» Items
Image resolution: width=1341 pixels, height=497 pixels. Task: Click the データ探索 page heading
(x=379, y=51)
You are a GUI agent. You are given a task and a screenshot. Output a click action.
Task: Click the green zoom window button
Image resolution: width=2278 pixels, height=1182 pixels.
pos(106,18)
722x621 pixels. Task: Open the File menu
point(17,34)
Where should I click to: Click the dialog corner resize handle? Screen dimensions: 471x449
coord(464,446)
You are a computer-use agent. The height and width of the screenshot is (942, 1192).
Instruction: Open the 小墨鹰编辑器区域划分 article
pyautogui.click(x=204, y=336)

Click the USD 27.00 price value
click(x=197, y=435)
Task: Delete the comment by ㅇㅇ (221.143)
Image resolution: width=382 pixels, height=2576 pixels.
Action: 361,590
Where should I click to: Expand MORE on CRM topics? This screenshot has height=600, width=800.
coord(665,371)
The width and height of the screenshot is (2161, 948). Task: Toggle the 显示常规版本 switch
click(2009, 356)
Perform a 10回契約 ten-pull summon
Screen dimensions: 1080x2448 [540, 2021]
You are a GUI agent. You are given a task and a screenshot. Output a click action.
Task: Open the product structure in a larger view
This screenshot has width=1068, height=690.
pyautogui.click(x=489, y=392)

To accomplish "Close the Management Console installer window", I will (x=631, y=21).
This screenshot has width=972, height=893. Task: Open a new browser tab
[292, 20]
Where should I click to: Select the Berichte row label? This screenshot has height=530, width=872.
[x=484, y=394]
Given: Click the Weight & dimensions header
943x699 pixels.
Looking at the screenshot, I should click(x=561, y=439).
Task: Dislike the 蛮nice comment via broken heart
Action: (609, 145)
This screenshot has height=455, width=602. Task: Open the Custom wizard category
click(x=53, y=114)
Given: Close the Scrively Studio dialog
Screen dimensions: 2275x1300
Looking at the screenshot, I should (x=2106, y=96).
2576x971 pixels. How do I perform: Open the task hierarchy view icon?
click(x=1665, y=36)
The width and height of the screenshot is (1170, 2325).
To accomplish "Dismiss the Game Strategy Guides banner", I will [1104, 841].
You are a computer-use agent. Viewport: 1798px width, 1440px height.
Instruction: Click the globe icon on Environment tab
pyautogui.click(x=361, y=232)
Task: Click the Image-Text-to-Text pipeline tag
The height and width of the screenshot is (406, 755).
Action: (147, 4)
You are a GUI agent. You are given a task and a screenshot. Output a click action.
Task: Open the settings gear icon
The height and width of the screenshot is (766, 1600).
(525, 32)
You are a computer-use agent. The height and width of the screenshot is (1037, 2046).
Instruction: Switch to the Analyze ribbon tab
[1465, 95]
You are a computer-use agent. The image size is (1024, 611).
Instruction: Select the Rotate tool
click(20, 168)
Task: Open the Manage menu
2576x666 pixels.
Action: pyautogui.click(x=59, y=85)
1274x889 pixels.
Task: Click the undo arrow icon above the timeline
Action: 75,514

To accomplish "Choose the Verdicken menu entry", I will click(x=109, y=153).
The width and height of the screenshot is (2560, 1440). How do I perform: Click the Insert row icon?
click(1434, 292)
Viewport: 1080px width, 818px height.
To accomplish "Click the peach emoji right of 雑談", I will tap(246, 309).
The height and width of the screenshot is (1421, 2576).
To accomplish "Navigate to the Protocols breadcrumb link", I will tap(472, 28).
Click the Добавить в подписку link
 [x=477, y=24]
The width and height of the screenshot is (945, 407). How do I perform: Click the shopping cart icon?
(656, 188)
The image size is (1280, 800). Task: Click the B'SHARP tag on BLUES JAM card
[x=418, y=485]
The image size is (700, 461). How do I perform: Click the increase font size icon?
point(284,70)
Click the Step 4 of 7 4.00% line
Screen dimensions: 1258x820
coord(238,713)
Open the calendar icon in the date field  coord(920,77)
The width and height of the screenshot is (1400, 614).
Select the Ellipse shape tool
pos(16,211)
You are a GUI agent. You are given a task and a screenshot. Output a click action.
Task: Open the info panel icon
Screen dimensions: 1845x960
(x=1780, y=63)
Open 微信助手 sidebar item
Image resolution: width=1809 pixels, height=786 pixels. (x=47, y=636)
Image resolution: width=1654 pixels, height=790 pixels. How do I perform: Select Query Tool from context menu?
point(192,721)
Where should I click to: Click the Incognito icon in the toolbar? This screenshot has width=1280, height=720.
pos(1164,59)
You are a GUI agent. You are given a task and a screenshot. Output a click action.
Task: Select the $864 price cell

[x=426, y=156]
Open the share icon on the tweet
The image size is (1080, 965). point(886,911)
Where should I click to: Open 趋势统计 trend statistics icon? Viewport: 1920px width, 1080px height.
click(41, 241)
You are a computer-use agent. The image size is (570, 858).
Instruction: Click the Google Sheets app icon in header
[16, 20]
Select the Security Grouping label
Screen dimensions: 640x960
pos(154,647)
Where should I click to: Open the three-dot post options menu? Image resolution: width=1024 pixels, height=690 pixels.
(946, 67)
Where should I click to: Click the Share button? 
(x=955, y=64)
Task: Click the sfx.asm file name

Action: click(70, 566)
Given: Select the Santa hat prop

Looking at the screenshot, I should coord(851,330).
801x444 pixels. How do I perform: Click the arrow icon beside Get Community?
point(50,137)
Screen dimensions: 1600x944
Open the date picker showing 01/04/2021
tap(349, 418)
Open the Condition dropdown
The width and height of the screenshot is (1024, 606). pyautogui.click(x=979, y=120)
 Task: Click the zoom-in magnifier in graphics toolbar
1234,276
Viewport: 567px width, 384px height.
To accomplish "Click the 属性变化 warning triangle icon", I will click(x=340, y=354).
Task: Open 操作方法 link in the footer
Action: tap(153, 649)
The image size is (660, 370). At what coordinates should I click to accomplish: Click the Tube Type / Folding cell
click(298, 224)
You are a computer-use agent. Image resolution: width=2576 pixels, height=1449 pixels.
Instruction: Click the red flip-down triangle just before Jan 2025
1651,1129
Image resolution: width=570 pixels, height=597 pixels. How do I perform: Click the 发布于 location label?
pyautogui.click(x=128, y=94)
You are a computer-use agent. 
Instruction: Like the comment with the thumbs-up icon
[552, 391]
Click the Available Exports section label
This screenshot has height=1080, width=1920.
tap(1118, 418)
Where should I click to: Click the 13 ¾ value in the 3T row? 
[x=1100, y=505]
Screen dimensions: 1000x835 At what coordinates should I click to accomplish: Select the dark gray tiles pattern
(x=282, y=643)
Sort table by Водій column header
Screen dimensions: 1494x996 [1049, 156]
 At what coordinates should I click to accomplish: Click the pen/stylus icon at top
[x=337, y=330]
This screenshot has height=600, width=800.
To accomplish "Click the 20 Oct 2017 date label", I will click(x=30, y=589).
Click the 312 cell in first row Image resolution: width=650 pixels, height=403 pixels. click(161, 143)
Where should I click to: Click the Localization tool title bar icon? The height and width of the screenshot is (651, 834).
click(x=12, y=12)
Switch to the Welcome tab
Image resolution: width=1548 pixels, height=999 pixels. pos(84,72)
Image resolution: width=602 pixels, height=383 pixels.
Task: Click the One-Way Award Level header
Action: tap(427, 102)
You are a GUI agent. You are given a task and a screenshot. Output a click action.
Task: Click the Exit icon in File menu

» Requirements
Write out the records above verbatim, starting at the first line of the records and ending at the line that contains "coord(665,371)", both included.

» Answer
Image resolution: width=1341 pixels, height=497 pixels. Task: Click the データ探索 page heading
(x=379, y=51)
You are a GUI agent. You are given a task and a screenshot. Output a click action.
Task: Click the green zoom window button
Image resolution: width=2278 pixels, height=1182 pixels.
pos(106,18)
722x621 pixels. Task: Open the File menu
point(17,34)
Where should I click to: Click the dialog corner resize handle? Screen dimensions: 471x449
coord(464,446)
You are a computer-use agent. The height and width of the screenshot is (942, 1192).
Instruction: Open the 小墨鹰编辑器区域划分 article
pyautogui.click(x=204, y=336)

Click the USD 27.00 price value
click(x=197, y=435)
Task: Delete the comment by ㅇㅇ (221.143)
Image resolution: width=382 pixels, height=2576 pixels.
Action: 361,590
Where should I click to: Expand MORE on CRM topics? This screenshot has height=600, width=800.
coord(665,371)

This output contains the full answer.